**Task directions**.
Your output should be the line with "Where should I click to: Open" followed by every remaining line of the entries, reproduced exactly.

---------- Data excerpts ----------

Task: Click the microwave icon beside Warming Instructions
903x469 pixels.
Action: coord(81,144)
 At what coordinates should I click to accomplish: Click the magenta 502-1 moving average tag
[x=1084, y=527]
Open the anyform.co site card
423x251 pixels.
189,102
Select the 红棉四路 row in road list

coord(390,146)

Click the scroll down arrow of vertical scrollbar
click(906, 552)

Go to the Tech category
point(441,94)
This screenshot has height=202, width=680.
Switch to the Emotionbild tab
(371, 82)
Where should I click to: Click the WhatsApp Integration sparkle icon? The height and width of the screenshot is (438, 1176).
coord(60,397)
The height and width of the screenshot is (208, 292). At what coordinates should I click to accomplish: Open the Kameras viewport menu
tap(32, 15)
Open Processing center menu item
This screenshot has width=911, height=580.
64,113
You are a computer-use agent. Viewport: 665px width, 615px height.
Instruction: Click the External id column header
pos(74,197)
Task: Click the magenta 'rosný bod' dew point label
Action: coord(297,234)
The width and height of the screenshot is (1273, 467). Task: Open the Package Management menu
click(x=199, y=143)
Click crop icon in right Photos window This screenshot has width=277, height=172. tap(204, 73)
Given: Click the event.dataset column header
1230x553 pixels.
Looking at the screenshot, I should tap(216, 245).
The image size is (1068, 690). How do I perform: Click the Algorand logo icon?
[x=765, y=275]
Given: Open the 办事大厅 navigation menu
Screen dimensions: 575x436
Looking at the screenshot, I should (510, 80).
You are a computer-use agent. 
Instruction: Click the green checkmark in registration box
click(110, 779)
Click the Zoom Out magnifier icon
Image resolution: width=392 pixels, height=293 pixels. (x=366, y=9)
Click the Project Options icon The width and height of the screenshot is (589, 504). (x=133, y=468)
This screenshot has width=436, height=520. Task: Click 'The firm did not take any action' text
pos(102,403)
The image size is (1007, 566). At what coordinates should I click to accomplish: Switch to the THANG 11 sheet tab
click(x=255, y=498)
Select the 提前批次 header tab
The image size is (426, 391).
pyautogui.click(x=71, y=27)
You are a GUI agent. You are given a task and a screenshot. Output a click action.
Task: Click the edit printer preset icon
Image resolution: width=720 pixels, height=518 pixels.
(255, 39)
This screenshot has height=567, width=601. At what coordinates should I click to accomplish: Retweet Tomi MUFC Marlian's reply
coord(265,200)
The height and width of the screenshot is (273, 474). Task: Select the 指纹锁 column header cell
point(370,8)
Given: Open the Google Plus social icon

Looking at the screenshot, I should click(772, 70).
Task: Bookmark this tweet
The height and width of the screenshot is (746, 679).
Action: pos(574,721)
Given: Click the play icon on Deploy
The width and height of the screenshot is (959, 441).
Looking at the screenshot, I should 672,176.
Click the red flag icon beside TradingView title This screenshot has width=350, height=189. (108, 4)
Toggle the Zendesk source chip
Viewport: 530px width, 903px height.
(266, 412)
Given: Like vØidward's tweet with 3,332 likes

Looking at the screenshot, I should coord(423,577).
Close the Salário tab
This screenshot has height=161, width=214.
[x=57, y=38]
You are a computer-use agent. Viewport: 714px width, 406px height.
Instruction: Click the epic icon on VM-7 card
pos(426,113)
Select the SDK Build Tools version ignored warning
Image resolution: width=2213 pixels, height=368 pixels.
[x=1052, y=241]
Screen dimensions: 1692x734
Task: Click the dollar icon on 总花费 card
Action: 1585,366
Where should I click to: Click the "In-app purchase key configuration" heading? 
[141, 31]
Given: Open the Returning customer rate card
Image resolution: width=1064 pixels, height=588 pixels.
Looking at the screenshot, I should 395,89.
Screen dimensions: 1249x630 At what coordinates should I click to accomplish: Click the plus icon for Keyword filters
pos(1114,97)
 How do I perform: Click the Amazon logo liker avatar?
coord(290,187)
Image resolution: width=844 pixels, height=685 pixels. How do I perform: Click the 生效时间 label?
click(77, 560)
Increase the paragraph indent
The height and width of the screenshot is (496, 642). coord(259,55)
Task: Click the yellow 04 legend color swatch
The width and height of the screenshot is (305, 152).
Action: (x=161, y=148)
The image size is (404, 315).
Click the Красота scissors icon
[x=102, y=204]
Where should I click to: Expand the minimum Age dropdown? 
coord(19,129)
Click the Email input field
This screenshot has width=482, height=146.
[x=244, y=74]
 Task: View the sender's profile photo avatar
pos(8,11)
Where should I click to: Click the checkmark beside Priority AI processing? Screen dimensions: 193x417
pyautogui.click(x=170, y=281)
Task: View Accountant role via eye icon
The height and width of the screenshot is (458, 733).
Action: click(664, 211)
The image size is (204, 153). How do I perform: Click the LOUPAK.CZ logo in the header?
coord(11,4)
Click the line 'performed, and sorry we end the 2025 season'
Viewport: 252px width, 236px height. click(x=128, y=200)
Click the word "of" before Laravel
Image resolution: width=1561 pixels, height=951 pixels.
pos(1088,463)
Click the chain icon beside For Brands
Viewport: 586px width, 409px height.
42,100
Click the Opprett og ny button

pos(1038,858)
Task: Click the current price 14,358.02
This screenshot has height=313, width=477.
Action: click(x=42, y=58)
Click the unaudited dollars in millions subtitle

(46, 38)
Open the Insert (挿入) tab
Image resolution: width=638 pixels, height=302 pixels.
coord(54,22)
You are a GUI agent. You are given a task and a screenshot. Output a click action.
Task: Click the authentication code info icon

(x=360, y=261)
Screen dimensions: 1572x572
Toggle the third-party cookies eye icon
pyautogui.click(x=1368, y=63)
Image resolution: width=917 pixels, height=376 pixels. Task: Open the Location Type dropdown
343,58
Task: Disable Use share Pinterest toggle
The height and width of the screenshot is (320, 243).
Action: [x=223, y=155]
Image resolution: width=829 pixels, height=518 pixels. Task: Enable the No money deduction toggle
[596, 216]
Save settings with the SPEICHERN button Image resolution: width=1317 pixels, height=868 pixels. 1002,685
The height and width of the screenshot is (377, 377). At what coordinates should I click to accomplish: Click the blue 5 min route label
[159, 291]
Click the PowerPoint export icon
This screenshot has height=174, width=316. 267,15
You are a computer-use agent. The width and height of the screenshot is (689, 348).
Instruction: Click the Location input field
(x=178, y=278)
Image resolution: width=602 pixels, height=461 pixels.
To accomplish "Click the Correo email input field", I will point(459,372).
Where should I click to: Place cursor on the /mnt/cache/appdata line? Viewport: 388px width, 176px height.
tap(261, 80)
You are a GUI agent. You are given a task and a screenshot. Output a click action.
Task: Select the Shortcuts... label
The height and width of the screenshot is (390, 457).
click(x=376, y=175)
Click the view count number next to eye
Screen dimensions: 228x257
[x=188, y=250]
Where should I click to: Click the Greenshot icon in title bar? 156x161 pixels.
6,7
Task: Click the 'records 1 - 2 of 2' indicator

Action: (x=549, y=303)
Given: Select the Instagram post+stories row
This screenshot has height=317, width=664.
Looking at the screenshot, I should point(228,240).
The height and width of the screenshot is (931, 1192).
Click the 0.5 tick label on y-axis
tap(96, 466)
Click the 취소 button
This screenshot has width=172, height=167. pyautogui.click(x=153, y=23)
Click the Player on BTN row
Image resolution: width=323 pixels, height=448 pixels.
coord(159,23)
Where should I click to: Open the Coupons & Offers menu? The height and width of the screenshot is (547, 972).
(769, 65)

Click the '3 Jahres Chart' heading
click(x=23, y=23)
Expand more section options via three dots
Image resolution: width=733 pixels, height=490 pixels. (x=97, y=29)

----------

**Task response**.
Where should I click to: Open the Coupons & Offers menu? The height and width of the screenshot is (547, 972).
(769, 65)

Click the '3 Jahres Chart' heading
click(x=23, y=23)
Expand more section options via three dots
Image resolution: width=733 pixels, height=490 pixels. (x=97, y=29)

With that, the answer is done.